The veracity of these observations echoes reality (the facts) for many, many such animal models for disease. What is more, those of us (in the medical and life sciences) who speak out about this phenomenal waste of time, energy and capital resources - governmental, insitutional and private funding streams - are condemned and demonized for daring to state the facts.
In a recent article by Ray Greek, MD (a Board Certified Aneshesiologist, and pre-eminent champion of the appropriate use of animal models for applications in human medical science), he concludes:
"Dr. Raza is not the first to point our that mouse models have failed. The list of scientists who have stated more or less the same thing in science journals is long. Despite this, nothing seems to be changing. Perhaps that is because society seems to be under the impression that all scientists support the use of animal as predictive models in drug and disease research. As long as the vested interest groups get to phrase the survey questions, can buy advertising space, have the support of (sic) the media, and refuse to debate specific questoins in the presence of unbiased experts, this will not change..."

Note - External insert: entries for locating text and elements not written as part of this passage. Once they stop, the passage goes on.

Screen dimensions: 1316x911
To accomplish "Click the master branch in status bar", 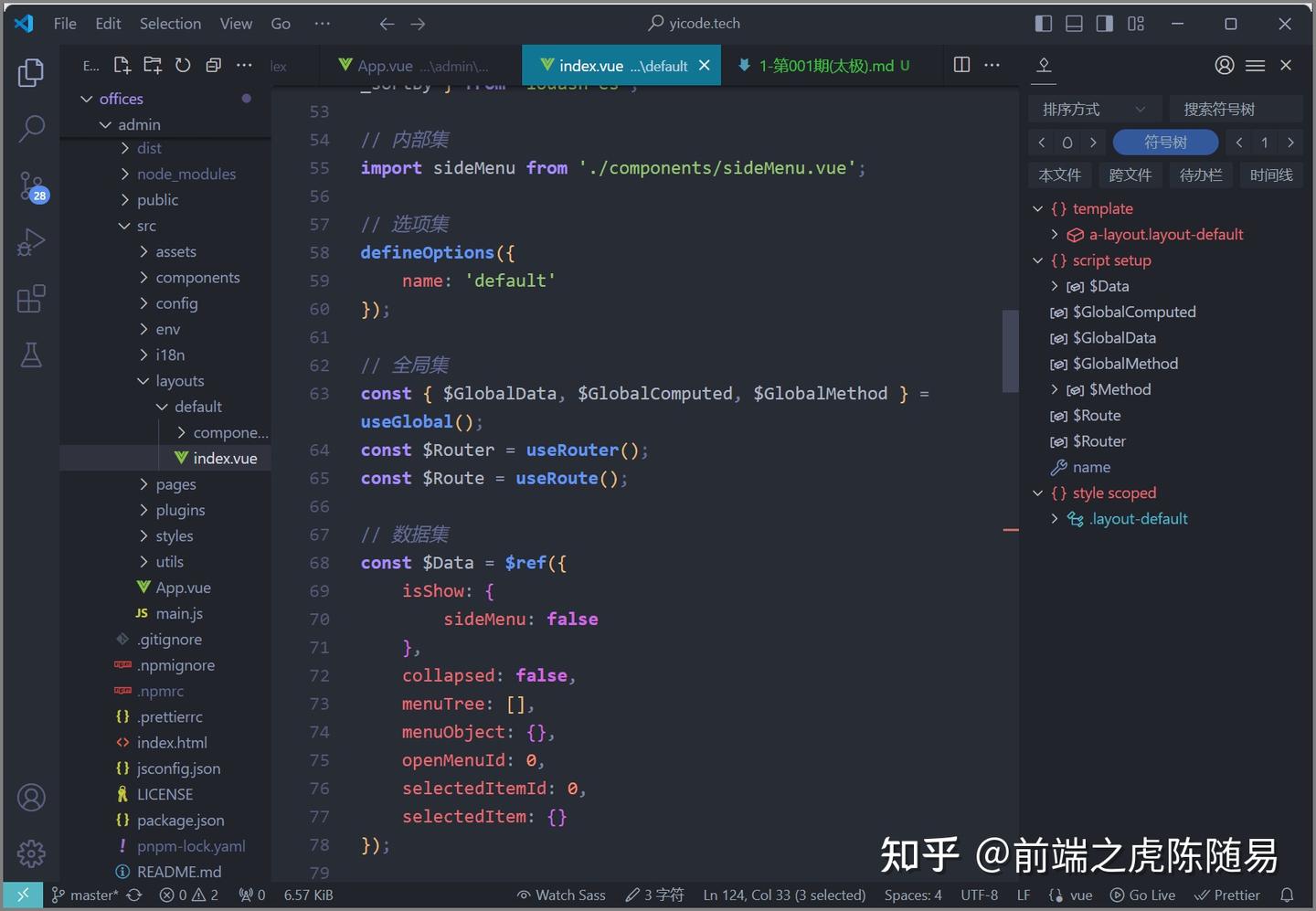I will tap(87, 895).
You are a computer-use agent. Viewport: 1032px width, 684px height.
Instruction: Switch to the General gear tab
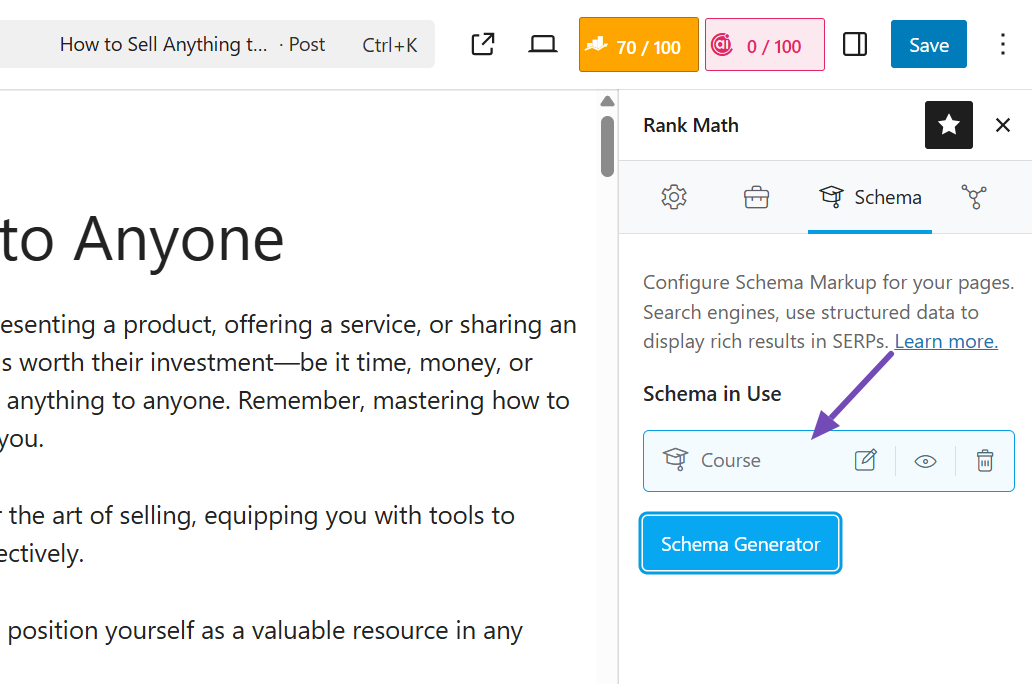click(x=674, y=197)
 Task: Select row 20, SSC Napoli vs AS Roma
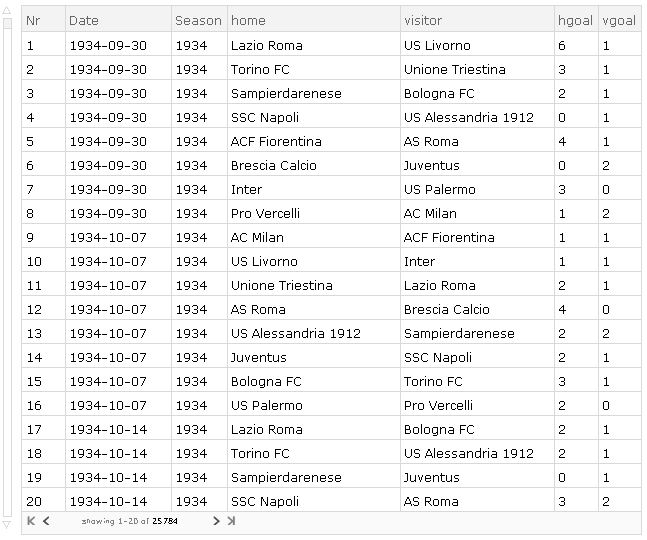pyautogui.click(x=331, y=501)
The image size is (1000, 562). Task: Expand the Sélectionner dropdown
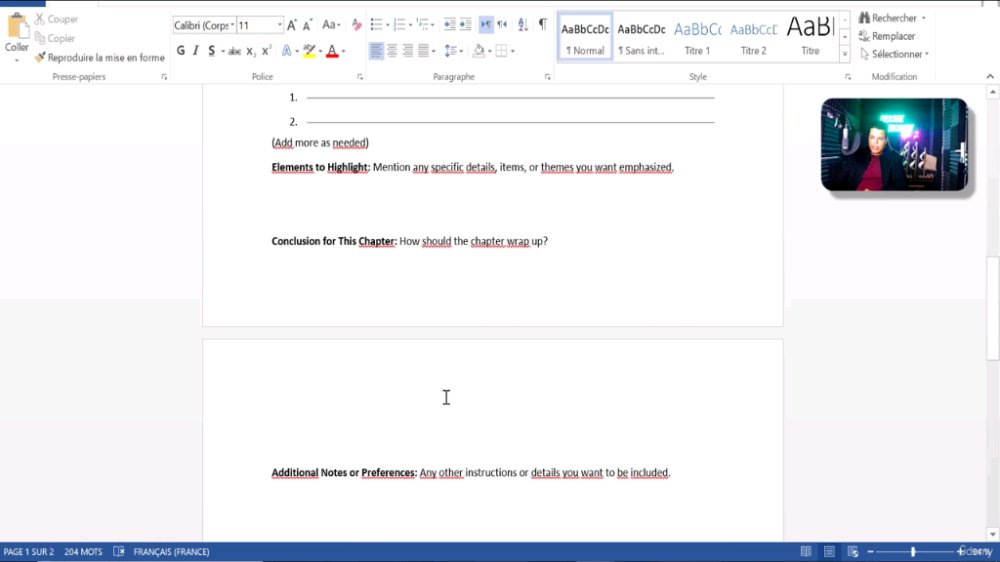click(895, 54)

*(from my comments, above) It is a confounding fact, and one I have repeatedly faced, in my own efforts to discuss these matters in a variety of very public forums:
all too often, those individuals and organizations who endorse and promote the core dogma, in Medicine and associated Life Sciences, not only disdain being engaged by credible scientists who may question that dogma, they actively accuse anyone who questions the dogma... of heresy and misanthropy. What, then, has become of the Scientific Method... of healthy and necessary, fact-seeking scientific skepticism?
Dr. Jonas Moses
(former cancer research scientist, University of IL, Chicago)
July 28, 2014
The comments against studying cancer by studying gene expression in mice are half-baked. It doesn't matter if specifics of many cancers and metabolism of certain drugs are different in mice vs. humans (and known to be). The basic mechanisms of gene regulation have been conserved during evolution as have the functions of many genes and cell types. What can be learned by working with a room full of mice in a few years would take decades with humans and present even more serious ethical issues than does the work on mice.
As for this paper, it is "nice clean" work, as someone said, but not all that significant. A known tumor suppressor gene was shut off, and the result was an increase in the incidence of cancer. This result is not surprising and the fact that it was shut off by upstream methylation vs. deletion or other genetic knockout is not really a big deal. We already know that genes can be silenced via methylation and that silencing p16 increases cancer incidence, so we have now confirmed that 1 + 1 = 2. But, we now know definitively that environmental factors affecting parents can affect cancer incidence in their offspring... if we were unclear on that before.
July 29, 2014
"Half-baked," sir...as in you think you know more about the field than two former heads of the NIH, thousands of other scientists who don't buy the mouse model and a beginner, such as myself (who bioengineered the first three dimensional, in vitro tumor model, and published a book on my work, in 2007)? I see. I would be delighted to learn your credentials and experience in the field.